TEXT UNDER STUDY »
= Beginning of Section =
After meeting Jessie and Will in the city, Jessie kindly offered to show me around the market. I was supremely grateful to her, for upon entering we were confronted with a cacophony of bright stalls, many selling similar or identical wares. Like a local Nairobian (she has been here nearly a year), Jessie helped me to navigate among the vendors, and with her wining smile (they all loved her!) helped me get a good price for my purchases. I enjoyed the haggling and the vendors were often pleasingly explicit about the whole process, saying “okay, so I give my first price, then you give your first price, then I come down a little and you come up a little and we meet in the middle!”, and were without a doubt the best actors I have ever seen, with one gravely nodding his head and explaining that the materials used to make this particular sculpture were “very rare, very special” while the vendor next door agrees to sell them to me for much cheaper as long as I don’t let on to the others. Jessie explained afterward that often the vendors agree on minimum prices for their wares to avoid undercutting, and so if any of them break this rule they warn you not to tell anyone else, as it will push prices down market-wide. A clever scheme if you ask me! Weary and satisfied, when we had shopped all we could and I was carrying not one but two bags (hello Christmas presents!), we retired to CoCo Lounge near the university for a drink, before I headed home and stumbled into bed.
= End of Section =
REQUIRED WORK »
**a.** Answer these questions about the Nairobi market account:
(i) How long has Jessie been in Nairobi?
(ii) According to Jessie, what do the vendors often agree on to avoid undercutting?
(iii) Where did the two go for a drink after shopping?
**b.** Write what comes next in the Nairobi market account, picking up after its final sentence.

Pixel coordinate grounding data
= Beginning of Section =
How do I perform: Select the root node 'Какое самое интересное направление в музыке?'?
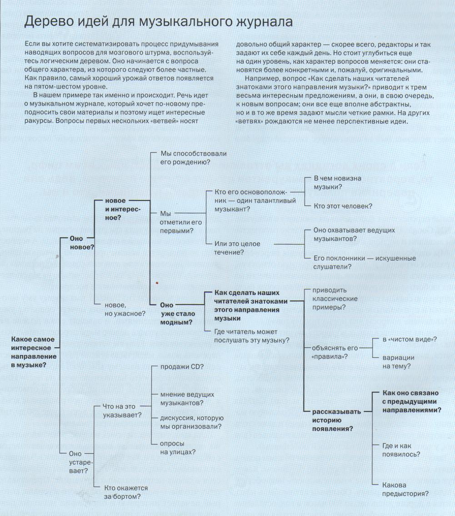[x=34, y=352]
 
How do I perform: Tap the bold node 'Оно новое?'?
[x=82, y=242]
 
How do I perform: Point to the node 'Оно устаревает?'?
[x=78, y=462]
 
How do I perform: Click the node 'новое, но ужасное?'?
[x=125, y=309]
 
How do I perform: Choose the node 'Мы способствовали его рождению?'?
[x=193, y=158]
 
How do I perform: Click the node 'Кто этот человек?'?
[x=343, y=206]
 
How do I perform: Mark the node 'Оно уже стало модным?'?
[x=177, y=314]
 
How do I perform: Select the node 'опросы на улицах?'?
[x=178, y=447]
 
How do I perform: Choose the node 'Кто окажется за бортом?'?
[x=126, y=492]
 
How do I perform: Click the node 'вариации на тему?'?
[x=398, y=361]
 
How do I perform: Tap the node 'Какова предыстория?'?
[x=406, y=489]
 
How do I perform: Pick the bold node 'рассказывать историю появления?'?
[x=336, y=420]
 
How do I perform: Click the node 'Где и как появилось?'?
[x=401, y=450]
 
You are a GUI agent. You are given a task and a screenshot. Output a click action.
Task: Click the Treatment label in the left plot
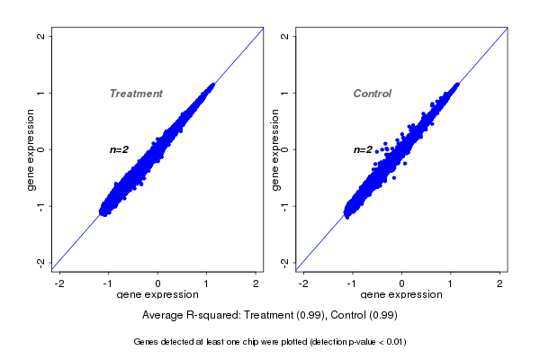136,94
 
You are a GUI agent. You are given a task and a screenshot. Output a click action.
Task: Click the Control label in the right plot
372,94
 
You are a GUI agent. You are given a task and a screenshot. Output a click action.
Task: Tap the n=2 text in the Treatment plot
120,149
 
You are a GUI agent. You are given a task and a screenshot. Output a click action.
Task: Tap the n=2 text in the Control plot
363,149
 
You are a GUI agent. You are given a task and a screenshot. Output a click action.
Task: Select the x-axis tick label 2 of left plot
256,284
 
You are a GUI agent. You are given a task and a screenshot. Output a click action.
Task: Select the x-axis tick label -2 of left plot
59,284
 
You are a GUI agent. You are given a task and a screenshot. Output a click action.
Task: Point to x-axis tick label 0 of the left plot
158,284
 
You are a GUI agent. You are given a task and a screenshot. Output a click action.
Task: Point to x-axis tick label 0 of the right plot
402,284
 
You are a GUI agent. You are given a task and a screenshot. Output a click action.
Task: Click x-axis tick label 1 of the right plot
452,284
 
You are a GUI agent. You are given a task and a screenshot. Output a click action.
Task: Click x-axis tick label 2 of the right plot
500,284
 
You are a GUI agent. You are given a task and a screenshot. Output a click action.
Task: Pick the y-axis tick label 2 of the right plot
285,36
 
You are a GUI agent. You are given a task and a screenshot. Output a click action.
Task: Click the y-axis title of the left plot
32,149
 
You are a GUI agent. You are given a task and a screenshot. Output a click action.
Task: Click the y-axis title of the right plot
275,149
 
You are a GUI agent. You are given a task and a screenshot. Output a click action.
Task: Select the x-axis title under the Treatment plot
158,295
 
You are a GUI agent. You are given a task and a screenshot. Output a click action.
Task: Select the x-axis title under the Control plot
401,295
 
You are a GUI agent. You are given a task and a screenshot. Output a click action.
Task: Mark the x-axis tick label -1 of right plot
352,284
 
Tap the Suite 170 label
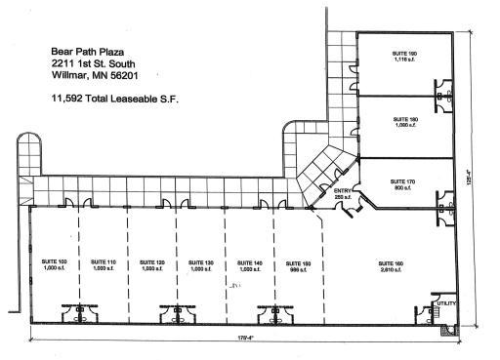point(403,183)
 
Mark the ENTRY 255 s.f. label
point(343,194)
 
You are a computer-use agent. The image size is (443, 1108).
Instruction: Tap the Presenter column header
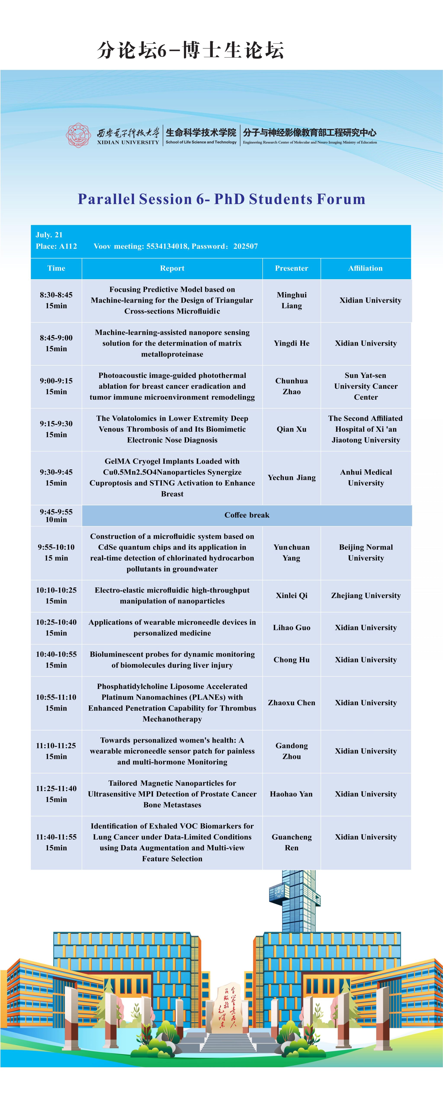tap(291, 268)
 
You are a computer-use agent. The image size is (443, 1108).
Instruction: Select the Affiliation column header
tap(365, 268)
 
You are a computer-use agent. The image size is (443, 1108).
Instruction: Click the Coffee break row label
tap(247, 515)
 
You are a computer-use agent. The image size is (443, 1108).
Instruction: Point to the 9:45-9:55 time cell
tap(56, 515)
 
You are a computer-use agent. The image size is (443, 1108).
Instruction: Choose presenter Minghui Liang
tap(291, 300)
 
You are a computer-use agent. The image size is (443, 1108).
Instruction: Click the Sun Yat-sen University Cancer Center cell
tap(366, 386)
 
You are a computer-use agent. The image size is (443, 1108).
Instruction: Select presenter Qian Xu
tap(291, 429)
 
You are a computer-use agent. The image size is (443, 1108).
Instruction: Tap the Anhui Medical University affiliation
tap(366, 477)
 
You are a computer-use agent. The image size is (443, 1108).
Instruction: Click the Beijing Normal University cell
tap(366, 552)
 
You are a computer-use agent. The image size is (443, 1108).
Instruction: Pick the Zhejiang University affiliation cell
tap(366, 595)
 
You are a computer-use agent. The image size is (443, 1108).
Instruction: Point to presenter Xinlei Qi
tap(291, 595)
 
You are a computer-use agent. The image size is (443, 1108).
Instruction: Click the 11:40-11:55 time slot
tap(56, 842)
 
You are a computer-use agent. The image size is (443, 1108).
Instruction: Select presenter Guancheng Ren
tap(291, 842)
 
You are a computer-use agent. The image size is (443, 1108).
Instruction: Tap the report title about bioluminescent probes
tap(172, 659)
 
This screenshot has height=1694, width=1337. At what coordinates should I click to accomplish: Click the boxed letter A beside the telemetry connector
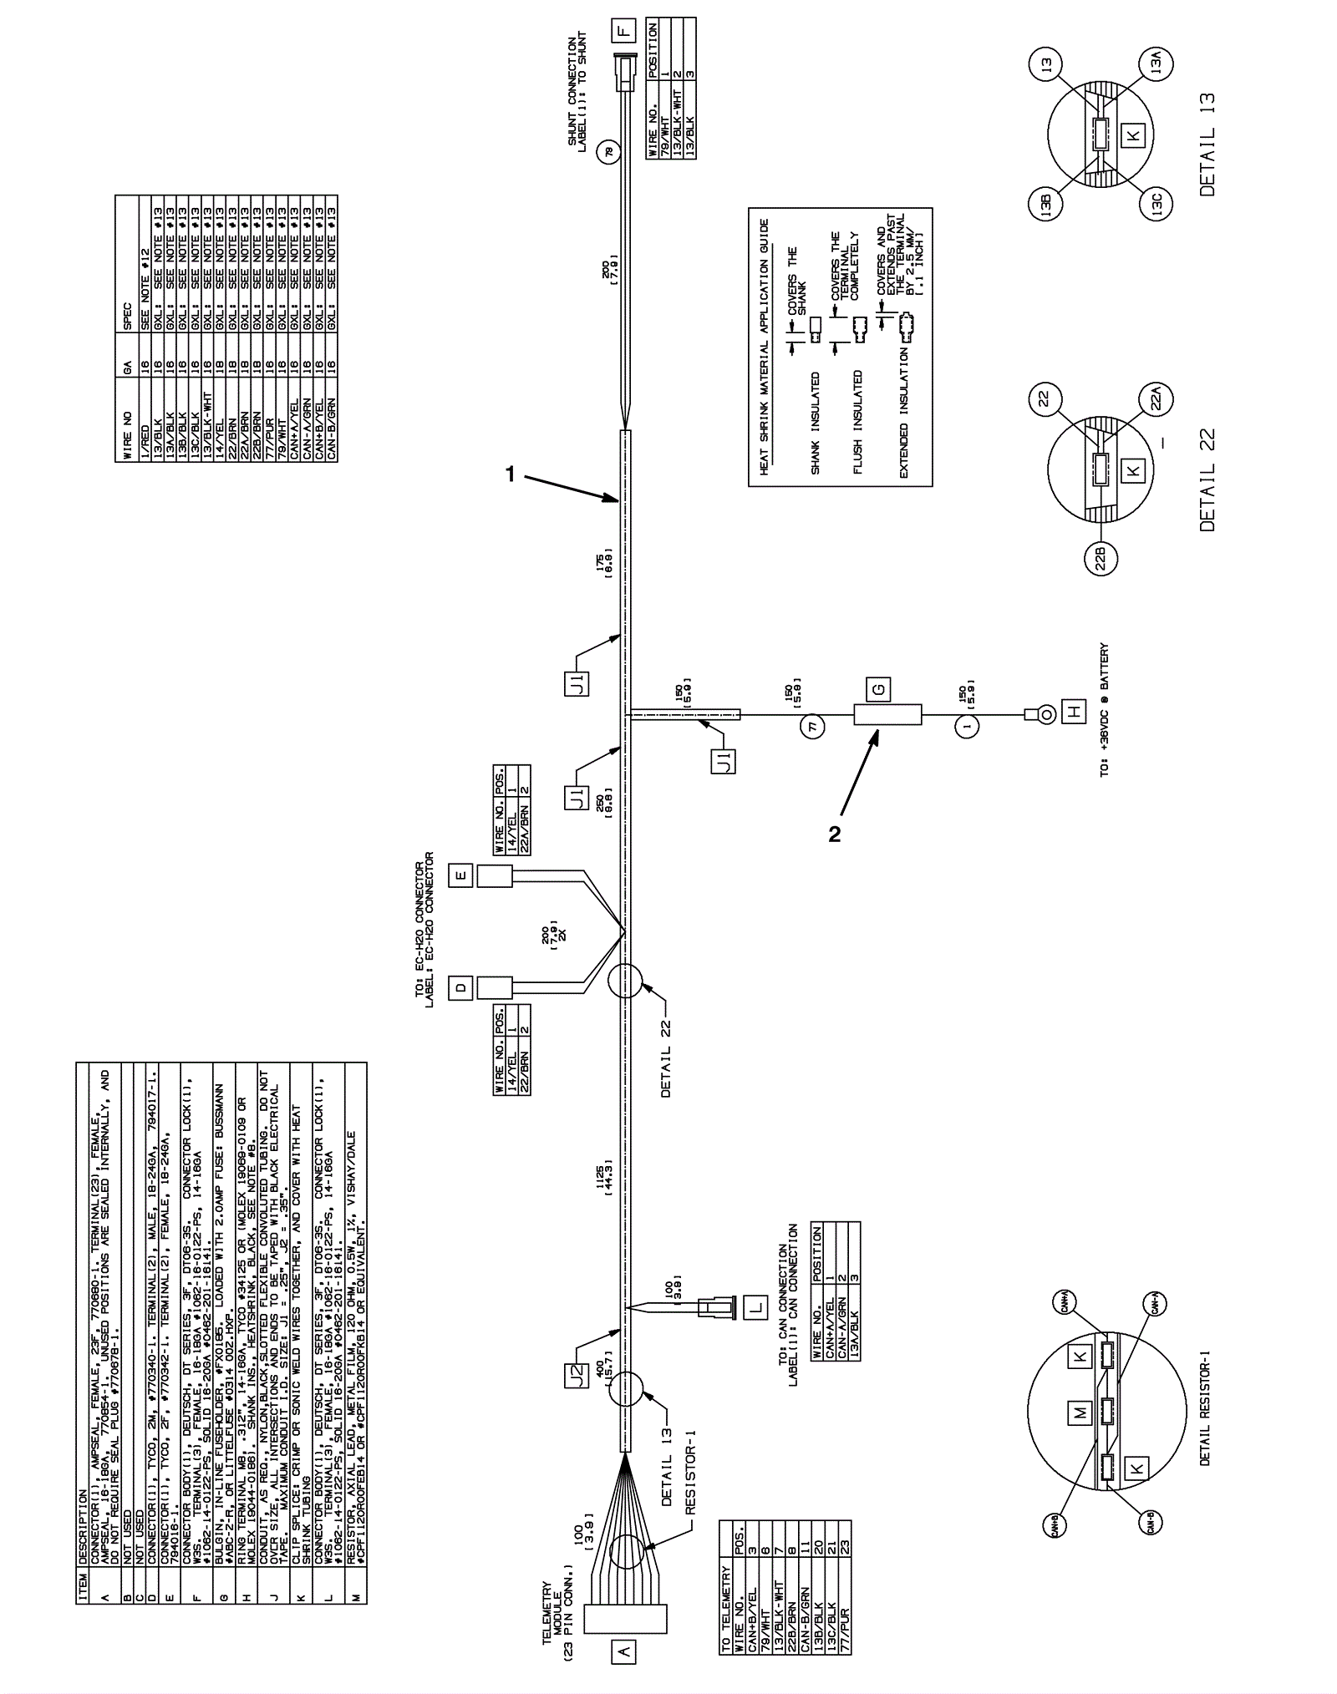click(624, 1650)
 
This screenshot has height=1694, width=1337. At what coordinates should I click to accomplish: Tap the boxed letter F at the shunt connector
click(623, 32)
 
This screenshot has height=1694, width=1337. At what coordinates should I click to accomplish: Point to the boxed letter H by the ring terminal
click(1074, 713)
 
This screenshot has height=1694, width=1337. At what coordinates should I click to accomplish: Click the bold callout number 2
click(834, 834)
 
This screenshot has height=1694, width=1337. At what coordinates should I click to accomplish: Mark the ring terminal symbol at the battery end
click(1036, 714)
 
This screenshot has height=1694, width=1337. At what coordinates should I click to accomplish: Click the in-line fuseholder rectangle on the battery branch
click(887, 715)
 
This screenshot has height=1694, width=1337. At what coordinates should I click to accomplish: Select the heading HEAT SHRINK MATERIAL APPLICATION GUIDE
click(764, 347)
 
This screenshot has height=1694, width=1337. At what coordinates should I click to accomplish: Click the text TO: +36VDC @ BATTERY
click(1105, 709)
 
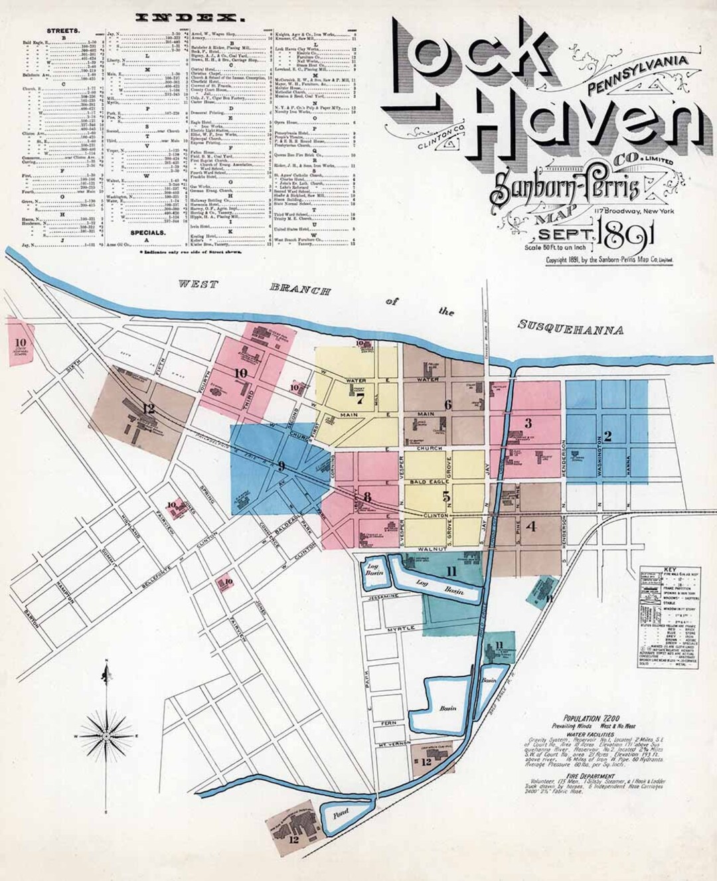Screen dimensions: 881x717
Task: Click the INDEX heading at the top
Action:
= End of Section =
OUTPUTS FOR THE TASKS »
**a.**
(i) Nearly a year.
(ii) Minimum prices for their wares.
(iii) CoCo Lounge, near the university.

**b.**
The next morning I woke early and headed off to see the famous Nairobi National Park which, located just 7km south of the CBD, is almost suburban (if you ignore the lions and rhinos). On getting there I was disappointed to find that (predictably) I’d failed to read the guide book properly and had missed out on meeting the baby elephants rescued by the David Sheldrick Wildlife Trust (www.sheldrickwildlifetrust.org), for which there is a daily viewing where the little guys (some the size of big dogs) romp around and play in the mud. These animals are mostly orphans or have been separated from their families as a result of poaching and/or destruction of their habitat.

I decided to jump in another matatu and visit the Giraffe Centre, a breeding centre for the endangered Rothschild Giraffe (www.giraffecentre.org). The bus stop was a little further from the centre than I realized and so, after accidentally cueing up for what turned out to be the annual expat Christmas Fair, I wandered the genteel tree-lined streets of Langata (a prestigious suburb populated mainly by the descendants of while settlers and foreign expats) until I eventually found it. The giraffes walked up to a viewing platform where you could feed them food pellets and even kiss them if you so desired. The baby giraffes were very cute, and the sight of a giraffe sticking out its long tongue in anticipation of a treat was quite comical!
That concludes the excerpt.